Now, blast radius assessment. What could an attacker have done with this key in the time it was exposed?
# Check CloudTrail for any unauthorized usage
aws cloudtrail lookup-events \
--lookup-attributes AttributeKey=AccessKeyId,AttributeValue=AKIA5EXAMPLE12345678 \
--start-time $(date -u -d '24 hours ago' +%Y-%m-%dT%H:%M:%SZ) \
--end-time $(date -u +%Y-%m-%dT%H:%M:%SZ) \
--query 'Events[*].{Time:EventTime,Event:EventName,Source:EventSource,IP:CloudTrailEvent}' \
--output json | jq '.[].Event' | sort | uniq -c | sort -rn
Let me look for events from unexpected IPs.
aws cloudtrail lookup-events \
--lookup-attributes AttributeKey=AccessKeyId,AttributeValue=AKIA5EXAMPLE12345678 \
--start-time $(date -u -d '24 hours ago' +%Y-%m-%dT%H:%M:%SZ) \
--output json | jq -r '.Events[] | .CloudTrailEvent' | jq -r '.sourceIPAddress' | sort | uniq -c | sort -rn
Two IPs: our CI server IP (expected) and... a Tor exit node IP. Someone already used the key. Let me check what they did.

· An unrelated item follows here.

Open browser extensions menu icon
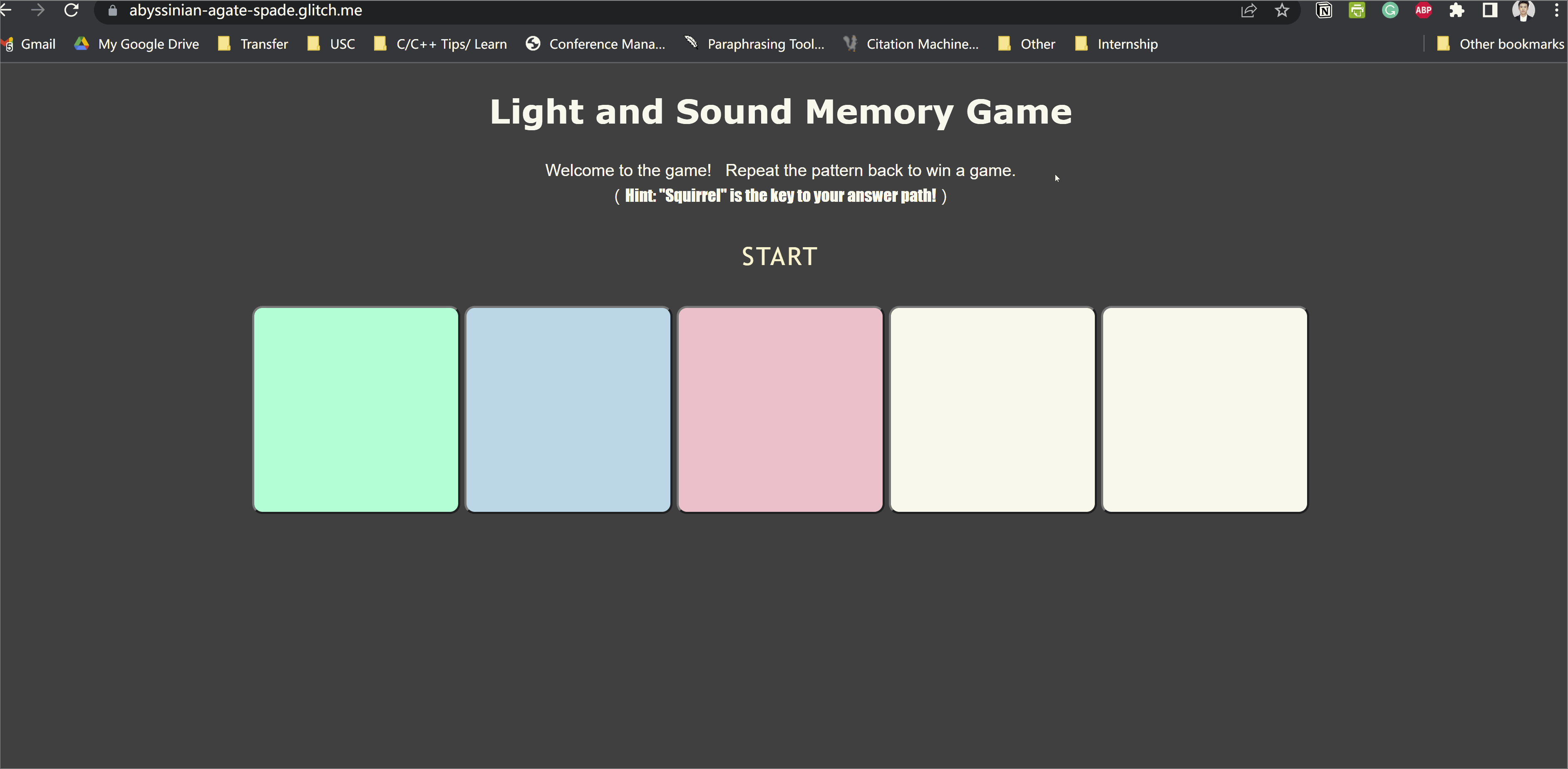Image resolution: width=1568 pixels, height=769 pixels. pyautogui.click(x=1456, y=12)
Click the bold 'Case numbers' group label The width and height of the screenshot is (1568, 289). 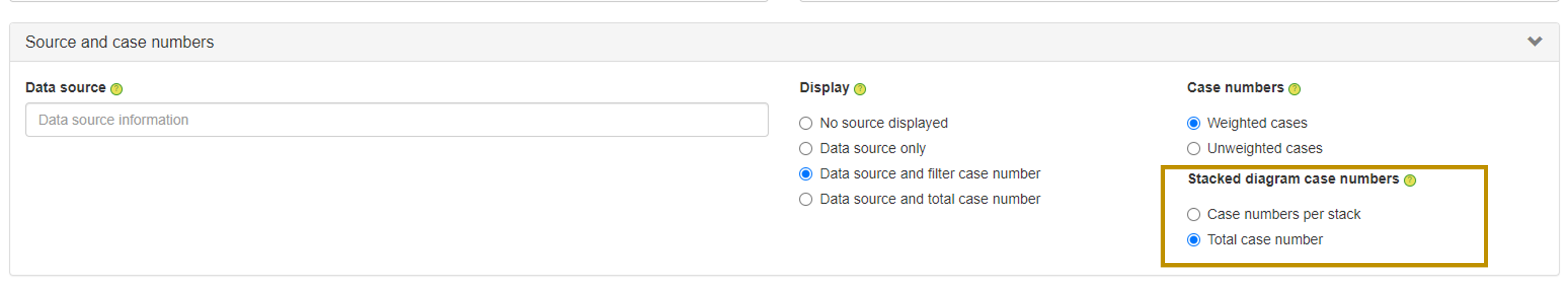[1234, 88]
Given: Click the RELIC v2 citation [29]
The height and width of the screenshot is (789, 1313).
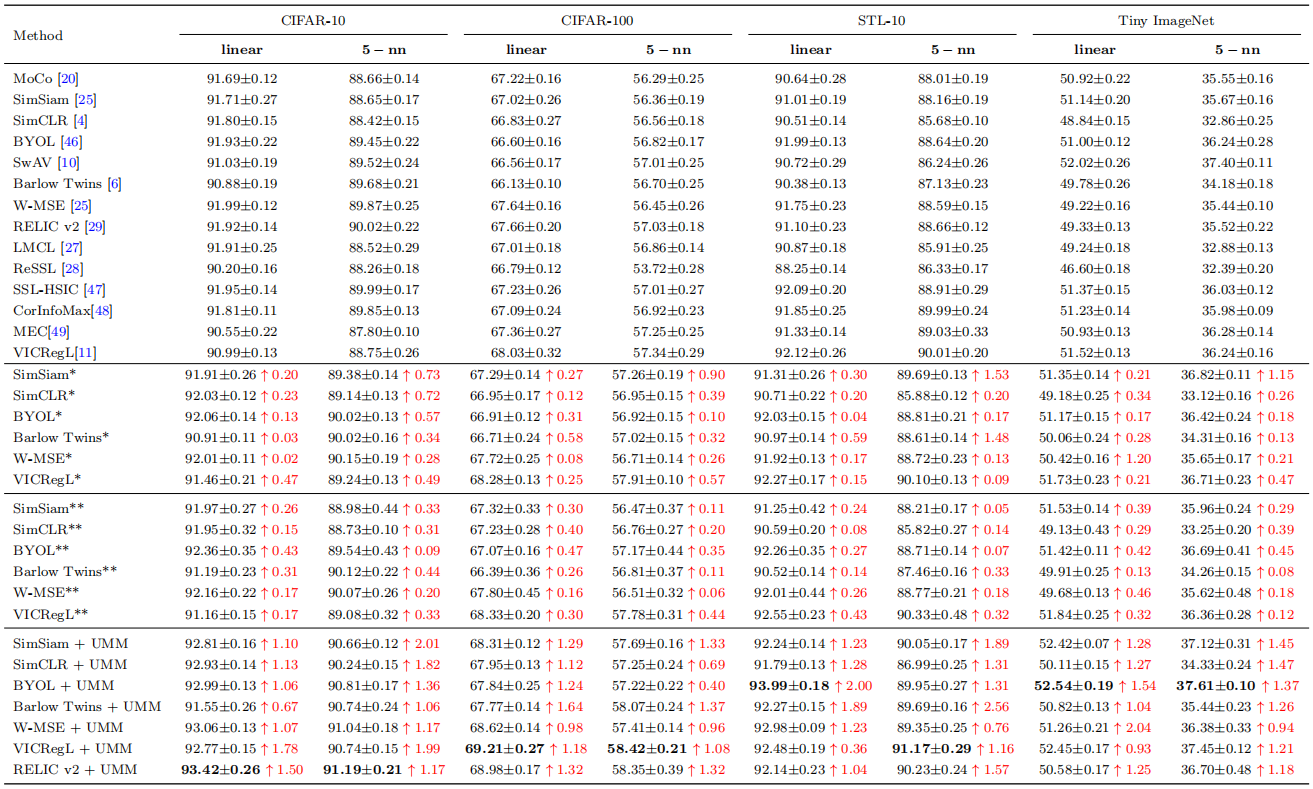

aws cloudtrail lookup-events \
--lookup-attributes AttributeKey=AccessKeyId,AttributeValue=AKIA5EXAMPLE12345678 \
--start-time $(date -u -d '24 hours ago' +%Y-%m-%dT%H:%M:%SZ) \
--output json | jq -r '.Events[] | .CloudTrailEvent' | jq -r 'select(.sourceIPAddress == "185.x.x.x") | .eventName'
ListBuckets, GetCallerIdentity, DescribeInstances, CreateAccessKey. They listed our buckets, checked the identity, enumerated EC2 instances, and... tried to create a new access key. Let me check if they succeeded.
Three keys now. The attacker created a new key for persistence. I need to revoke ALL keys except the one I just created.
aws iam delete-access-key --user-name deploy-bot --access-key-id AKIA5ATTACKER999999
aws iam delete-access-key --user-name deploy-bot --access-key-id AKIA5EXAMPLE12345678
Both deleted. Now let me check if they did anything with the assumed role. The deploy-bot can assume the deploy-role, which has broader permissions.
aws cloudtrail lookup-events \
--lookup-attributes AttributeKey=Username,AttributeValue=deploy-bot \
--start-time $(date -u -d '24 hours ago' +%Y-%m-%dT%H:%M:%SZ) \
--output json | jq -r '.Events[] | .CloudTrailEvent' | jq -r 'select(.sourceIPAddress == "185.x.x.x") | "\(.eventTime) \(.eventName) \(.requestParameters)"' | head -20
They assumed the deploy-role and used it to... let me check. AssumeRole succeeded. Then they called ListBuckets and GetObject on a bucket. Let me check which bucket.
This is now a security incident requiring the full incident response process. I need to: 1. Notify the security team with CloudTrail evidence 2. Check what data was accessed from the bucket 3. Restrict the deploy-bot IAM policy to only the minimum required permissions 4. Add an SCPthat requires MFA for the deploy-bot
But the immediate crisis is handled: all compromised keys are revoked, the attacker's persistence key is deleted, and the new key is in place.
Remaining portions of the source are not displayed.